MINIMALLY INVASIVE TRICUSPIDE VALVE SURGERY WITHOUT CAVAL OCCLUSION:
SHORT AND MID-TERM RESULTS.
Abstract
Abstract Objectives: The use of minimally invasive or transcatheter
interventions rather than standard full sternotomy operations to treat
Tricuspid valve disease is increasing. Debate however is still open
regarding venous drainage management during cardiopulmonary bypass and
wheatear or not superior and inferior vena cava should be occluded
during opening of the right atrium to avoid air entrance in the venous
line. The aim of the present study is to report operative outcomes and
mid-term follow-up results of minimally invasive tricuspid valve surgery
performed without caval occlusion. Methods: This is a retrospective
outcome evaluation from institutional records with prospective data
entry. We searched for all the patients who underwent right
mini-thoracotomy tricuspid valve surgery isolated or combined with
mitral valve surgery during the period June 2013 – February 2020.
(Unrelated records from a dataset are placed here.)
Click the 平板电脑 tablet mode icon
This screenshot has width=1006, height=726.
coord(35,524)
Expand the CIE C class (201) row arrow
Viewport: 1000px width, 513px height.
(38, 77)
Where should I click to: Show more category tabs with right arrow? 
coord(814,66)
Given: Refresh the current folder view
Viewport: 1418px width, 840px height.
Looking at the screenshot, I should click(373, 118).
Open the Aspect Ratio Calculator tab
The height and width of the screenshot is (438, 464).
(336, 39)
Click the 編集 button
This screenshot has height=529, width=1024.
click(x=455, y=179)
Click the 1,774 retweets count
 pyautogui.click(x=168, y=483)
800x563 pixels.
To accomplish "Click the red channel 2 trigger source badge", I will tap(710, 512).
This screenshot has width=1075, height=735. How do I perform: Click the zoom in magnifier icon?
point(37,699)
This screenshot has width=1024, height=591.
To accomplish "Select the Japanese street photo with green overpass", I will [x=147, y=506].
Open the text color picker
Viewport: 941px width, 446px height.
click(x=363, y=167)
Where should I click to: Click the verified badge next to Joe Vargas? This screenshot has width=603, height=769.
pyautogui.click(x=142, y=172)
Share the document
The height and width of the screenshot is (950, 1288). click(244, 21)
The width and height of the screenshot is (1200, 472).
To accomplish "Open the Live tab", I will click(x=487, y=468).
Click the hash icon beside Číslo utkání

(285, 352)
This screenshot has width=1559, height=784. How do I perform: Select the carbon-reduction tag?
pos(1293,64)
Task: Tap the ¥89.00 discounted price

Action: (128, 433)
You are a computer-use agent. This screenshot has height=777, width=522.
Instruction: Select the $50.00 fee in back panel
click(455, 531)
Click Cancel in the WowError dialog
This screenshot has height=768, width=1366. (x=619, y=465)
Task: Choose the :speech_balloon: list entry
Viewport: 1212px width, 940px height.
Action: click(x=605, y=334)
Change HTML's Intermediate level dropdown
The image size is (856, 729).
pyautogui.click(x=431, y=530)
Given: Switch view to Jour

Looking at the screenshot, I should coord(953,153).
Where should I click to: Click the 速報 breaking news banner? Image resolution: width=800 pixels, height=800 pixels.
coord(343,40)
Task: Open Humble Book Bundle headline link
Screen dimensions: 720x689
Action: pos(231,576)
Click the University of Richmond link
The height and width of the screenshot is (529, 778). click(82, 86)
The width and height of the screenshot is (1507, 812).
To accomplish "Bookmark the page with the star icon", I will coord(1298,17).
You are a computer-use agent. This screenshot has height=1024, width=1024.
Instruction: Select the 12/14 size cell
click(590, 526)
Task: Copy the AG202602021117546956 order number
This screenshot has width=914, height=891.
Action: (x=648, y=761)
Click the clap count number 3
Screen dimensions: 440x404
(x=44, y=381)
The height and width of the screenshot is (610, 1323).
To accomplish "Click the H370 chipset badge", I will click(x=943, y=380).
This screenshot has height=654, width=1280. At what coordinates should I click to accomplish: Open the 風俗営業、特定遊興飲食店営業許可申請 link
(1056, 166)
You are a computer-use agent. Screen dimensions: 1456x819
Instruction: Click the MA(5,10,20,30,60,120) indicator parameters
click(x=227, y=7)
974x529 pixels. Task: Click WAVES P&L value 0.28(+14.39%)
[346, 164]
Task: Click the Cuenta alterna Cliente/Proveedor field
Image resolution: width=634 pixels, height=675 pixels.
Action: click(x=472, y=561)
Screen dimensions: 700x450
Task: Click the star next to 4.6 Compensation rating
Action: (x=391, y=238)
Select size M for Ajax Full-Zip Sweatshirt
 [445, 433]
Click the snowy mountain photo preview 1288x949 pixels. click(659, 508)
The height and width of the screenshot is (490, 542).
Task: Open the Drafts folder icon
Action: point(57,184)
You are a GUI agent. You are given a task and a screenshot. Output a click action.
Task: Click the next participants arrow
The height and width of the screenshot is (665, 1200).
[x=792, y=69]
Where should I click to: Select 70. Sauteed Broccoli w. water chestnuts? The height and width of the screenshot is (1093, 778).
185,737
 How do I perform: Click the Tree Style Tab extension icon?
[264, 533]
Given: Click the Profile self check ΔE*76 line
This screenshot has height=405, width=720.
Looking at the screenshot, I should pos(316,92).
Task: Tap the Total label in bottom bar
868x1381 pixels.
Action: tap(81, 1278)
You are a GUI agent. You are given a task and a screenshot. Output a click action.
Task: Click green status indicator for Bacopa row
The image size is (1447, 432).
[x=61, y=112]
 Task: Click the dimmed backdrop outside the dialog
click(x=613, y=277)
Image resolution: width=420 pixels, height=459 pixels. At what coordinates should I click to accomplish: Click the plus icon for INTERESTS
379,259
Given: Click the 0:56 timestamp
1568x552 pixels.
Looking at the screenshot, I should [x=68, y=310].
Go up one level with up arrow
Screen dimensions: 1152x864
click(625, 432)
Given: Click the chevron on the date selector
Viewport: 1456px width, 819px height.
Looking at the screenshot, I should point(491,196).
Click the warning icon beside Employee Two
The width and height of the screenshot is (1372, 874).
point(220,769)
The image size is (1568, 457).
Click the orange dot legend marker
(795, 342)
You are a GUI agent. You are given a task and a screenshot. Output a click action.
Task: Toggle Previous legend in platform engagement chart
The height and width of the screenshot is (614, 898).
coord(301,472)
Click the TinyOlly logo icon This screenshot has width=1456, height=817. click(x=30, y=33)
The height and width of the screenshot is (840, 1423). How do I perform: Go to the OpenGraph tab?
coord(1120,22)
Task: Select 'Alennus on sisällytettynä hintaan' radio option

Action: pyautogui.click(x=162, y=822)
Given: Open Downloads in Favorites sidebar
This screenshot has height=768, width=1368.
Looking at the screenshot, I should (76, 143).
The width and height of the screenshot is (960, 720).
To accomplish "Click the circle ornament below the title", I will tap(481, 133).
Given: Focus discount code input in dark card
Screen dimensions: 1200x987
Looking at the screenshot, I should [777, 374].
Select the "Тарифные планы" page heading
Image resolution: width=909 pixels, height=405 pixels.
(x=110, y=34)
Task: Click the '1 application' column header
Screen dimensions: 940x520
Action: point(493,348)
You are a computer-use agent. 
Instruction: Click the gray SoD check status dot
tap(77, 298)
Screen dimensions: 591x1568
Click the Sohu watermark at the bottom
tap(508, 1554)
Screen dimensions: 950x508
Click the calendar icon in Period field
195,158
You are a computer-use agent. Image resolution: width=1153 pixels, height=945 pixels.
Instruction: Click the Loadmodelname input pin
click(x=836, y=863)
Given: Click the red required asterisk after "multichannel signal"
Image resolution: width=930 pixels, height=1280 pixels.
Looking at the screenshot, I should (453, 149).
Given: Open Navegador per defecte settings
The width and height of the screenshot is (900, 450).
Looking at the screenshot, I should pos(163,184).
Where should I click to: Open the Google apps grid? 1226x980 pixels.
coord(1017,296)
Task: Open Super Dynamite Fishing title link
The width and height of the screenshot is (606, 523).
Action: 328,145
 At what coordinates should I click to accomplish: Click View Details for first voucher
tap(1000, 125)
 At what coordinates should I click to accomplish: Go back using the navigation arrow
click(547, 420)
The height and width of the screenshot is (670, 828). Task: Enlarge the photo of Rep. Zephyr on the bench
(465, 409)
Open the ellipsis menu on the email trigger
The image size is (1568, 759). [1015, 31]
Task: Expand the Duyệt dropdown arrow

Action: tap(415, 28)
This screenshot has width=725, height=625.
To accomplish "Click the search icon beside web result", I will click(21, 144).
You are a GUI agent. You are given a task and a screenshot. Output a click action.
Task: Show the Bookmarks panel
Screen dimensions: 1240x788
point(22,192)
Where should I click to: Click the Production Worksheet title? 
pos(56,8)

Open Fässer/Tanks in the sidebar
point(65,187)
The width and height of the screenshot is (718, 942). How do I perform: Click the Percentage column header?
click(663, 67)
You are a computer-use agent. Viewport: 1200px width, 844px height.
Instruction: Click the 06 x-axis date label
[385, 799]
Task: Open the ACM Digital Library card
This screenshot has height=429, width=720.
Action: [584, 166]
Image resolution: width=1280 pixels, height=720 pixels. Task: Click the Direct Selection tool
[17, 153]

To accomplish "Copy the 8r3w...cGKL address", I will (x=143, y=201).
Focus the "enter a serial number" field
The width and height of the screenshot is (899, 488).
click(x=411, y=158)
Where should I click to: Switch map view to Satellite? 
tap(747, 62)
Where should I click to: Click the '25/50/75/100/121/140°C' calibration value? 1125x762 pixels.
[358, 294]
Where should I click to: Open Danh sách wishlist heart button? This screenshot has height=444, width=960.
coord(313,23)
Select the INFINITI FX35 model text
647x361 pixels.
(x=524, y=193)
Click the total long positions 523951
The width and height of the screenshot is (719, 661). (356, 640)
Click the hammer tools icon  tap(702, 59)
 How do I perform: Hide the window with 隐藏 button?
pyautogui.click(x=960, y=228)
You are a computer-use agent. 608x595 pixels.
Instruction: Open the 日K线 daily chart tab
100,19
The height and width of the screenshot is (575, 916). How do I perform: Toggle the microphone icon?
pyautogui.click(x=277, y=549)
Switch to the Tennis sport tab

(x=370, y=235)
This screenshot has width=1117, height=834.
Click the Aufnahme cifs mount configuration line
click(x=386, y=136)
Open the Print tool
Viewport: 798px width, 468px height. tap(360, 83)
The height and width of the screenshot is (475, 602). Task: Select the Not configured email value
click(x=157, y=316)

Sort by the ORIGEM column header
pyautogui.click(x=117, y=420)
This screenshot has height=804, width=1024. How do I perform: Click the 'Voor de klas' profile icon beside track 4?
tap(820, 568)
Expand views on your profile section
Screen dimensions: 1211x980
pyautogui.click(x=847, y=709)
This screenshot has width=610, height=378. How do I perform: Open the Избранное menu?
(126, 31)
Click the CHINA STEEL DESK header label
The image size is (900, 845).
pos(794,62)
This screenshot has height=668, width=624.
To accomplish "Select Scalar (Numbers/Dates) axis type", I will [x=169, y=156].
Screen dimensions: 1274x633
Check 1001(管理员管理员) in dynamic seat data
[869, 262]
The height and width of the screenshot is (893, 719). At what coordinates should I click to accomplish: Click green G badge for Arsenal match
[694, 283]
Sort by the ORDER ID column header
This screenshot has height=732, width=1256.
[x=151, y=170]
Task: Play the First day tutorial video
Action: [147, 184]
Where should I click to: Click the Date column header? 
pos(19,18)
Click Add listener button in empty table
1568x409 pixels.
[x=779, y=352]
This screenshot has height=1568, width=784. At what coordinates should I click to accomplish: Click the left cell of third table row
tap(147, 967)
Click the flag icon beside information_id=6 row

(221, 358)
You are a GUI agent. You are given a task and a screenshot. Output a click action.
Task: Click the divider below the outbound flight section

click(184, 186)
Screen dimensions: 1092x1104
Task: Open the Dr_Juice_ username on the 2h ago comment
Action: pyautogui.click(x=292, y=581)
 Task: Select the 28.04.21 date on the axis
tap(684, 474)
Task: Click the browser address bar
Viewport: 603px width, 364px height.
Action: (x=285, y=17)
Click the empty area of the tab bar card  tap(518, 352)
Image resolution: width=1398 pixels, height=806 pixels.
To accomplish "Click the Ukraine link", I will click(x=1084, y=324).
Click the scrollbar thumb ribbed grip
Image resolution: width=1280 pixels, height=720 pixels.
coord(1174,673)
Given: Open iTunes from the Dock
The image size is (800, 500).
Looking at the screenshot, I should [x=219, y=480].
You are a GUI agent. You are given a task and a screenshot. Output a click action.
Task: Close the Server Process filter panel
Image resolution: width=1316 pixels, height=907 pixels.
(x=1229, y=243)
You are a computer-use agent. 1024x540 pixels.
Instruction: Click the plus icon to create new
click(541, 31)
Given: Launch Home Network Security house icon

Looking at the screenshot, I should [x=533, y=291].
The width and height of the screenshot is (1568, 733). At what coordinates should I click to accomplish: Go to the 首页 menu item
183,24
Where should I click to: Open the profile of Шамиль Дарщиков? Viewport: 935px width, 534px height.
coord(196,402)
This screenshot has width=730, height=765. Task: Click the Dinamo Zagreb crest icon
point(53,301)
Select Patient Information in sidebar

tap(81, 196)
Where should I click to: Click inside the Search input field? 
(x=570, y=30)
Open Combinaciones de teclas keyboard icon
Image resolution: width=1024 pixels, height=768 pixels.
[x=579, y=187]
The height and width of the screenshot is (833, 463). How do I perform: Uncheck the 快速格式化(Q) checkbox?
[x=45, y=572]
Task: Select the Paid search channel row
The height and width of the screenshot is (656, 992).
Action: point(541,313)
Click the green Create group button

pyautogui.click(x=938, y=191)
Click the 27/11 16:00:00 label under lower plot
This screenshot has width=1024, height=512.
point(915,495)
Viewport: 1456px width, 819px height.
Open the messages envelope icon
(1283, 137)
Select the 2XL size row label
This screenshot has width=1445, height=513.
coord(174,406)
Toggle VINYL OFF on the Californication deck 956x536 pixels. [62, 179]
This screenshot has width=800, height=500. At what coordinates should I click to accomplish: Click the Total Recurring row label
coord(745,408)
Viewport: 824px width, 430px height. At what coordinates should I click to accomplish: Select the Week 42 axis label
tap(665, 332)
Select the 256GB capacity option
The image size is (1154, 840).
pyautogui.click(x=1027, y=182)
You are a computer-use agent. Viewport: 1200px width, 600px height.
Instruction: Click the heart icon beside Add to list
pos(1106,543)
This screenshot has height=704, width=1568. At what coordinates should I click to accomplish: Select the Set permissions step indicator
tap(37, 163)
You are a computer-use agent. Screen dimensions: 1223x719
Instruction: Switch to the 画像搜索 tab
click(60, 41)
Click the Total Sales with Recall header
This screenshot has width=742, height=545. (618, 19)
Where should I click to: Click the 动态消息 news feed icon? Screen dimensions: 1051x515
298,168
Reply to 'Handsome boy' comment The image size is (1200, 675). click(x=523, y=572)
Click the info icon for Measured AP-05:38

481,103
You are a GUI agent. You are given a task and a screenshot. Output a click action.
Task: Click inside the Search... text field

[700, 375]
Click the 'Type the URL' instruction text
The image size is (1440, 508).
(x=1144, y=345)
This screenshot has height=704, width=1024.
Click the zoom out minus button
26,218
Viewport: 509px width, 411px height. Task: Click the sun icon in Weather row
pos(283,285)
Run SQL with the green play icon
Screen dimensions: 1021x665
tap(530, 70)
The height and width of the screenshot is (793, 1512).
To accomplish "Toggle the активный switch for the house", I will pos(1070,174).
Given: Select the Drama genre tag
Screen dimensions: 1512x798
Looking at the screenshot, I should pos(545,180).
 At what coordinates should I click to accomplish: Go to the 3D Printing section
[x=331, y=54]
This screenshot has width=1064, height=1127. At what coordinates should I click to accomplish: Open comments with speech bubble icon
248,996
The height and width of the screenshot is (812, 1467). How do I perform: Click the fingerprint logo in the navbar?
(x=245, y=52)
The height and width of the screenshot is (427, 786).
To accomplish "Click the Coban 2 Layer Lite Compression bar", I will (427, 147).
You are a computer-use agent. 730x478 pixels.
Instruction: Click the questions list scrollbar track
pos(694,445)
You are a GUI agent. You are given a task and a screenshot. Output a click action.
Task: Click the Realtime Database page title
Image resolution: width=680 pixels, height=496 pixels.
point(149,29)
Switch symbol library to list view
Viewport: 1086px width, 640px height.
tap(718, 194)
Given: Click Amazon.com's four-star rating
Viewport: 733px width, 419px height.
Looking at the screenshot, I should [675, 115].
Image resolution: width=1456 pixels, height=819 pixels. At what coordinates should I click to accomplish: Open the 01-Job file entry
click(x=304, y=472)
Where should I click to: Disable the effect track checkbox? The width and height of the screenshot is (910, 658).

Results: During the study period 68 consecutive patients underwent
minimally invasive tricuspid valve surgery without occlusion of cava
veins. Survival at a 5-year and 8-year follow up was 100% and 79%,
respectively. At follow-up no patient had an NHYA class greater than
two, only one patient was re-hospitalized for heart failure for an
atrial fibrillation episode. One patient was hospitalized for a
pericardiocentesis twenty days after discharge No severe tricuspid
regurgitation was evident at echocardiographic follow up. Five patients
had 2+ TR. Conclusion Our results show that performing tricuspid surgery
without caval occlusion is safe. There is no clinical evidence of gas
embolism. Mid-term follow up data confirm that minimally invasive
approach does not alter the quality of surgery.